The pattern is the same across all of them: an agent sounded certain, or an automated check looked green, when it was not. That is exactly why the research workflow front-loads a visible brief, adversarial verification, independent multi-agent review, and a final evidence gate — and why this system is labelled experimental and meant to be supervised, not trusted blindly.
The system glues together a number of smaller tools, several of which have their own repositories:
- getscipapers — get and request scientific papers from various sources (the paper downloader used above).
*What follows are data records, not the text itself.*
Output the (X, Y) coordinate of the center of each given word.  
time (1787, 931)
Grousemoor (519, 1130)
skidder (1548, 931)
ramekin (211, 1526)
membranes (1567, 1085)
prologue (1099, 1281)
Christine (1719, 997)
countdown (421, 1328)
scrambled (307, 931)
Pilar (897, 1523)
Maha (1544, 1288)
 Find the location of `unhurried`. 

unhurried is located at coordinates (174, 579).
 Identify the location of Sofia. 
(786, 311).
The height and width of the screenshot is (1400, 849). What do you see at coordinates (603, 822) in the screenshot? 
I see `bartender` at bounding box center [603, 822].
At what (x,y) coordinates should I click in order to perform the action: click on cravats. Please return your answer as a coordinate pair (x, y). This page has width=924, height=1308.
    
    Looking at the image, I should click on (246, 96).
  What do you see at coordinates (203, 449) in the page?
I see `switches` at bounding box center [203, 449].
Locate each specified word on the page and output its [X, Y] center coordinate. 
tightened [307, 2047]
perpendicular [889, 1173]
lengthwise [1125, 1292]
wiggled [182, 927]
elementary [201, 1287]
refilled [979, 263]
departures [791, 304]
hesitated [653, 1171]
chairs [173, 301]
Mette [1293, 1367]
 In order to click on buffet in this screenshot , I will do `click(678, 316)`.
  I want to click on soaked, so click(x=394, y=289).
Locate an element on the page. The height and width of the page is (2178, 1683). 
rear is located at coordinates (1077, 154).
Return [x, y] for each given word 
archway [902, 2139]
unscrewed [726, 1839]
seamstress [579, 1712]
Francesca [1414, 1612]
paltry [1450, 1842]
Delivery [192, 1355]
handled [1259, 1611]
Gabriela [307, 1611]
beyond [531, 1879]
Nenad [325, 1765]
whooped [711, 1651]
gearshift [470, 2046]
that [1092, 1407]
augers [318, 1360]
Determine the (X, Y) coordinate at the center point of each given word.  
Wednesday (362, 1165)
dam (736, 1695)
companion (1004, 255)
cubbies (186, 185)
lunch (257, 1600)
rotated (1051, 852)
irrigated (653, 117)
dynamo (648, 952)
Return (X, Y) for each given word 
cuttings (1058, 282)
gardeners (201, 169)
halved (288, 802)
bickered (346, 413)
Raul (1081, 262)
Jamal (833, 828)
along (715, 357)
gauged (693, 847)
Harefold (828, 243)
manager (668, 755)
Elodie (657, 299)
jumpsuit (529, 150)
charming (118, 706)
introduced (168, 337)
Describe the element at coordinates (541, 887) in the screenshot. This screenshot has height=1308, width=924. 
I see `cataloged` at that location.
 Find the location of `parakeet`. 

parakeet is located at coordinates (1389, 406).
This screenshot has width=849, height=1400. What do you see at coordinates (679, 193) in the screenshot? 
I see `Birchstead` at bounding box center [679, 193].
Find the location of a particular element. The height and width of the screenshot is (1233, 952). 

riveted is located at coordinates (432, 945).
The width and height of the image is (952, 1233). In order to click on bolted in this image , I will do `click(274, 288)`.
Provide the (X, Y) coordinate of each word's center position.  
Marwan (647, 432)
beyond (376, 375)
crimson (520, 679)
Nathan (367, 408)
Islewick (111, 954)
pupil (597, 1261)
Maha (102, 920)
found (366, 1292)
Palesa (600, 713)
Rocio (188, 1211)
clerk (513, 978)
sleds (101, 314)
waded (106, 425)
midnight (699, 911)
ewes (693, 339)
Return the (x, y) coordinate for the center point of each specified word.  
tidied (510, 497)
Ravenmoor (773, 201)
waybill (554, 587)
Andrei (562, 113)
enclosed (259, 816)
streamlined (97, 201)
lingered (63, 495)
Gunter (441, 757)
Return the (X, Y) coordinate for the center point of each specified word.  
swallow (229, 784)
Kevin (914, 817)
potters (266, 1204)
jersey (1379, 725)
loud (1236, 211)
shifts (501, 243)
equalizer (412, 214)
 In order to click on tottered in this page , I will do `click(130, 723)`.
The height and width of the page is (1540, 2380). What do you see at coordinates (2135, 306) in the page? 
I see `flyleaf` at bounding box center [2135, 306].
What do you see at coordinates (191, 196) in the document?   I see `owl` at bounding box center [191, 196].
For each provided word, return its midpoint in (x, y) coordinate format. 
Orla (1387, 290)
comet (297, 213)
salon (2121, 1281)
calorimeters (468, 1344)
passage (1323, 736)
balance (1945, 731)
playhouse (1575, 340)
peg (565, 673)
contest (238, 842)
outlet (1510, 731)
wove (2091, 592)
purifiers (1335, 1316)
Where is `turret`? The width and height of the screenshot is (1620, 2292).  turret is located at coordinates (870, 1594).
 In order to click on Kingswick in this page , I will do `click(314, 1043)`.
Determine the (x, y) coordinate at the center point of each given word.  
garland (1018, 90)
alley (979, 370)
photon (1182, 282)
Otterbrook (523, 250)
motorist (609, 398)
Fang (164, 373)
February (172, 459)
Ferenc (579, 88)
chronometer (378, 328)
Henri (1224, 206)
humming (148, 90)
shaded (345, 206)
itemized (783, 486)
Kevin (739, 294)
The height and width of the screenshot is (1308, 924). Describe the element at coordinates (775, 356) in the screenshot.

- translation-server — a Node.js server that runs Zotero translators (the Zotero ingestion engine; the official image is arm64, this is the amd64 build).
- vnthuquan — a wrapper/CLI for Vietnam Thu Quan ebook discovery and EPUB downloads, on the Calibre/ebook side of the library.
- vnu-eoffice — a local VNU e-office document monitor with Telegram alerts.
It also relies on established third-party software — Zotero, SageMath, Calibre, Lean, and the AI agent CLIs themselves — installed and configured by the rebuild.
A note on how this was made
The three repositories, their documentation, the backup/restore machinery, the CI, the Codespace, and this blog post were all written by the same multi-agent AI coding system that the repositories back up and replicate — the agents building (and documenting) their own infrastructure. That self-referential loop is half the fun, and half the reason to treat it as experimental.